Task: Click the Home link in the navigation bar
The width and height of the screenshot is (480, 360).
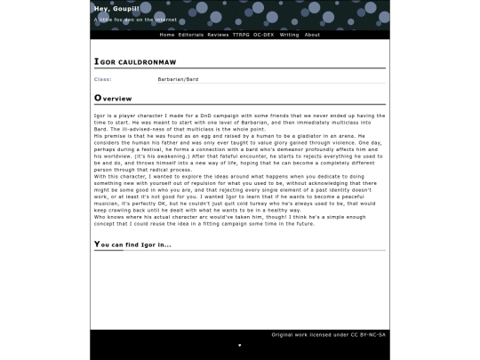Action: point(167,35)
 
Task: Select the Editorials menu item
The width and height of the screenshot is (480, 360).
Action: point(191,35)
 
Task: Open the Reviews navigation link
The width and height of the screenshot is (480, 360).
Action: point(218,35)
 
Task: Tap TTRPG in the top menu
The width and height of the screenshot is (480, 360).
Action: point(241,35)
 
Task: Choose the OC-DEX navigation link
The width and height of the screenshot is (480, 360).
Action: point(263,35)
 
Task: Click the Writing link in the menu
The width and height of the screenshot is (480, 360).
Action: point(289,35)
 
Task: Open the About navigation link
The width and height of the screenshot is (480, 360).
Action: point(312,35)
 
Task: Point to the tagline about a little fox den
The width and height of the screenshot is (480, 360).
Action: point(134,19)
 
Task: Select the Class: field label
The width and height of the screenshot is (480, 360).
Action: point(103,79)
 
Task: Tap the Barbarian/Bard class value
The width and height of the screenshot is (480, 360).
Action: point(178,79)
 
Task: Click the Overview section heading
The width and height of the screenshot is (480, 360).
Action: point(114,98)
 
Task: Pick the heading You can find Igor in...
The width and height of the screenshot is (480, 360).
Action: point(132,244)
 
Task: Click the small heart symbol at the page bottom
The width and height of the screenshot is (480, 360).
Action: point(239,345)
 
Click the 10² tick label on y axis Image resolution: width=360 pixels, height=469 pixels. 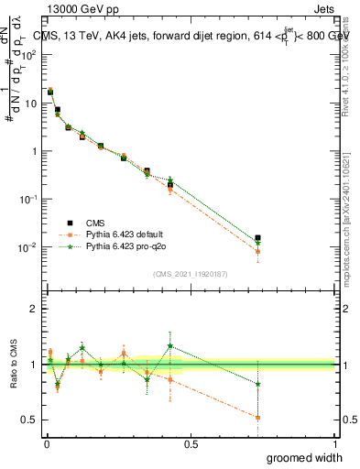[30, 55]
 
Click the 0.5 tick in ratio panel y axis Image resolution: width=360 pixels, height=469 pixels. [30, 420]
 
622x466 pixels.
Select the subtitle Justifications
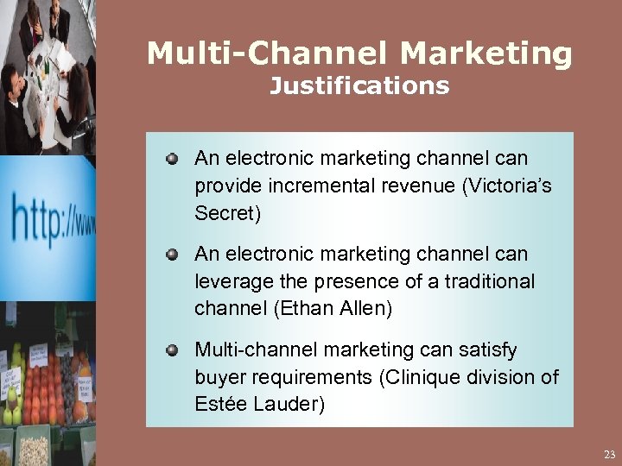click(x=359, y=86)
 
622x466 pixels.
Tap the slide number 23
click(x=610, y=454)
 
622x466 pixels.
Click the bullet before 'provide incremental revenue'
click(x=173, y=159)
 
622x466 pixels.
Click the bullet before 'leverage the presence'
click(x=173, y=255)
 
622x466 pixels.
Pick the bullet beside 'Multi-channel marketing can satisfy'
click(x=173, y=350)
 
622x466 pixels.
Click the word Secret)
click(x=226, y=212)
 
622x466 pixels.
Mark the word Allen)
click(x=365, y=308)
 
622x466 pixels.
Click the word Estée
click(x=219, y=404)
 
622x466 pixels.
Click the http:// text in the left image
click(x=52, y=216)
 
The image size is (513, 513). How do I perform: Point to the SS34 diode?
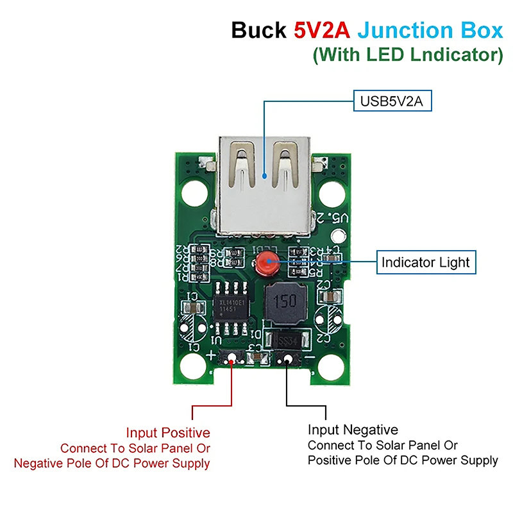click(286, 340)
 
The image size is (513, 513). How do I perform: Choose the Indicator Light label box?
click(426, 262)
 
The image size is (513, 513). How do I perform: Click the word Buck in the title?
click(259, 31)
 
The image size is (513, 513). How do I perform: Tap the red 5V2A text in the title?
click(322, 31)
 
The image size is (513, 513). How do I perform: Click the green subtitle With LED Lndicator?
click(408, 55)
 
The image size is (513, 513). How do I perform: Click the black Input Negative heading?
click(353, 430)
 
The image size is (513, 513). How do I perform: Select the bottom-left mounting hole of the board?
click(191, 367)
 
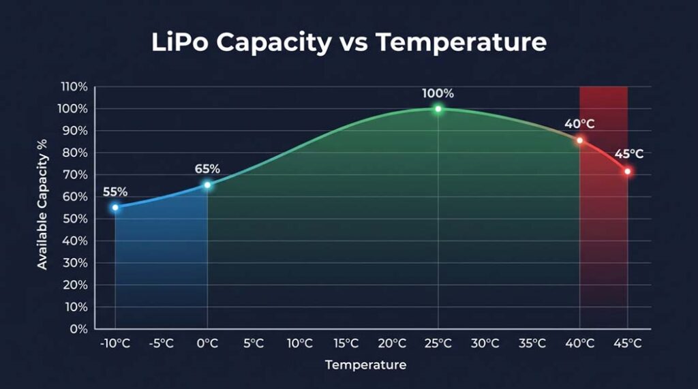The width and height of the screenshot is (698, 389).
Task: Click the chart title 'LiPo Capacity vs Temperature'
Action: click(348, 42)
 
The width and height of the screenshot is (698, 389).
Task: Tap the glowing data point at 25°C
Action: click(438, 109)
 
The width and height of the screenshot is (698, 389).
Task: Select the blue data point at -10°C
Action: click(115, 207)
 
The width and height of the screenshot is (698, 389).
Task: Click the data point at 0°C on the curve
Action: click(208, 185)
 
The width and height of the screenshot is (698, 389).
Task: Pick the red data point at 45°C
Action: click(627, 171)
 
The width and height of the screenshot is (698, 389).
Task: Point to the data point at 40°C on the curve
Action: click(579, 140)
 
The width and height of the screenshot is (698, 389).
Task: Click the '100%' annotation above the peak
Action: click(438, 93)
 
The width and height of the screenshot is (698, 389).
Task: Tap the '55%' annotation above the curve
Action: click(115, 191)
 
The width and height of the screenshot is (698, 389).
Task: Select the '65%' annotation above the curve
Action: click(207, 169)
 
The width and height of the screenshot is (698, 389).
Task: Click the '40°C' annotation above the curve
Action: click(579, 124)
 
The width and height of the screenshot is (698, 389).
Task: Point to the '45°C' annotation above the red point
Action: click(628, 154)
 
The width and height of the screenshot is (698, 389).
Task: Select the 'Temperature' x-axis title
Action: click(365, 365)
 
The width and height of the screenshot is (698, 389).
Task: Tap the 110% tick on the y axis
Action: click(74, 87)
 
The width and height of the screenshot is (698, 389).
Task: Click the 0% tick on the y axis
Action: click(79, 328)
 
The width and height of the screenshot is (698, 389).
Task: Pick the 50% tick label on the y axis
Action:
___
### Required task
Reproduce the listing above verbatim, from its first line up to and including the line containing "Action: point(114,98)". Leave the pictures out of your copy.

### Written response
Task: Click the Home link in the navigation bar
The width and height of the screenshot is (480, 360).
Action: point(167,35)
 
Task: Select the Editorials menu item
The width and height of the screenshot is (480, 360).
Action: point(191,35)
 
Task: Open the Reviews navigation link
The width and height of the screenshot is (480, 360).
Action: point(218,35)
 
Task: Tap TTRPG in the top menu
The width and height of the screenshot is (480, 360).
Action: point(241,35)
 
Task: Choose the OC-DEX navigation link
The width and height of the screenshot is (480, 360).
Action: point(263,35)
 
Task: Click the Writing link in the menu
The width and height of the screenshot is (480, 360).
Action: point(289,35)
 
Task: Open the About navigation link
The width and height of the screenshot is (480, 360).
Action: point(312,35)
 
Task: Point to the tagline about a little fox den
The width and height of the screenshot is (480, 360).
Action: point(134,19)
 
Task: Select the Class: field label
The width and height of the screenshot is (480, 360).
Action: point(103,79)
 
Task: Tap the Barbarian/Bard class value
The width and height of the screenshot is (480, 360).
Action: point(178,79)
 
Task: Click the Overview section heading
The width and height of the screenshot is (480, 360).
Action: point(114,98)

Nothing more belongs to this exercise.